- Born: January 11, 1961 (age 65) Pittsburgh, Pennsylvania, U.S.
- Education: Pennsylvania State University (BA) University of Pittsburgh (JD)
- Relatives: Mark Cuban (brother)

= Brian Cuban =

American lawyer (born 1961)

Brian Cuban (born January 11, 1961) is an American attorney, author, speaker, and activist. He is an authority on male eating disorders, drug addiction, drug rehabilitation, and alcoholism. He is a lawyer and activist in the areas of First Amendment issues and hate speech. He is also the brother of Mark Cuban and resides in Dallas, Texas.

==Early life and education==
Cuban was born on January 11, 1961, in Pittsburgh, Pennsylvania. He grew up in Pittsburgh and attended Mt. Lebanon High School. Cuban earned his undergraduate degree from Pennsylvania State University and his Juris Doctor from the University of Pittsburgh School of Law.

==Career==
=== Drug addiction and alcoholism ===
Cuban is a recovering alcoholic and drug user and has maintained sobriety since 2007. In 2017, he wrote a book detailing some of his struggles with drugs, alcoholism, rehab, and how each affects being in the legal profession, The Addicted Lawyer.
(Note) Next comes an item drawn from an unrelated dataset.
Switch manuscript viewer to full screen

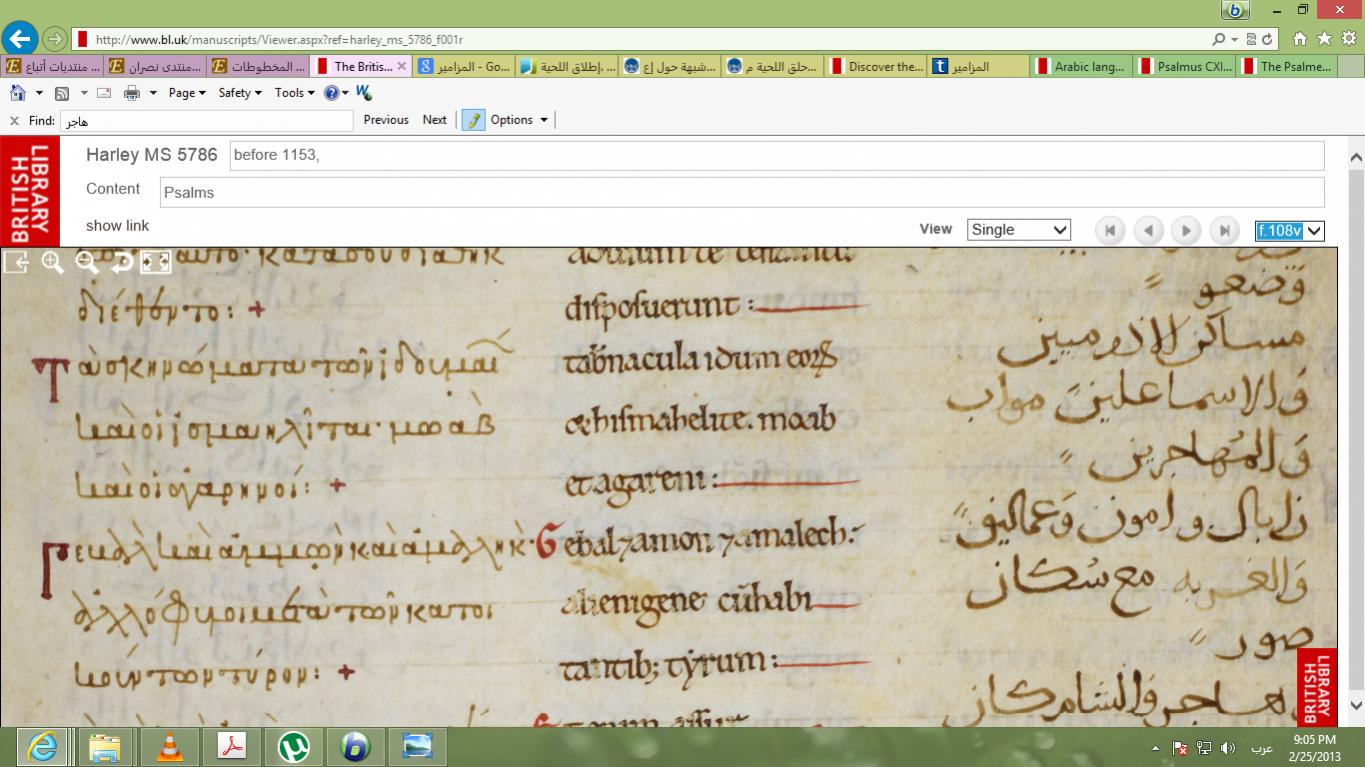coord(156,262)
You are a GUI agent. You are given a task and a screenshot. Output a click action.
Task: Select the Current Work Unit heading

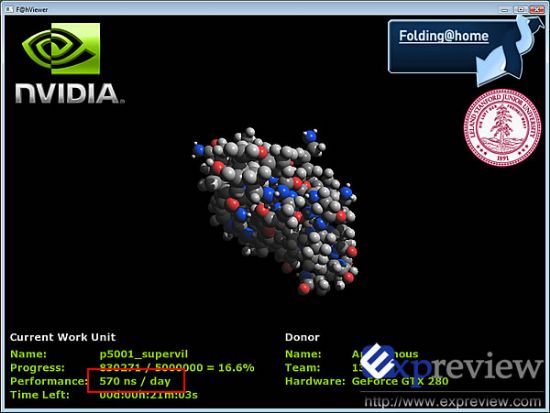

=== Eating disorders and body dysmorphic disorder ===
A survivor of bulimia, Cuban has shared his experience with suffering and recovering from an eating disorder in nationwide speaking and television appearances, including a television interview with Katie Couric.

In 2013, he wrote the book Shattered Image: My Triumph Over Body Dysmorphic Disorder.

===EyeOpener TV===
Cuban is the segment host for “Brian Cuban’s Legal Briefs” on EyeOpener TV. EyeOpener is a syndicated morning show that covers news, weather, sports, and entertainment news. It runs every weekday morning and is currently syndicated in the following locations:
KIAH-TV (Houston, TX), KDAF-TV (Dallas, TX), WSFL-TV (Miami, FL), WPHL-TV (Philadelphia, PA), KRCW-TV (Portland, OR)
His "Legal Briefs" segment is available on EyeOpener's YouTube and their Facebook page for out of network location viewers.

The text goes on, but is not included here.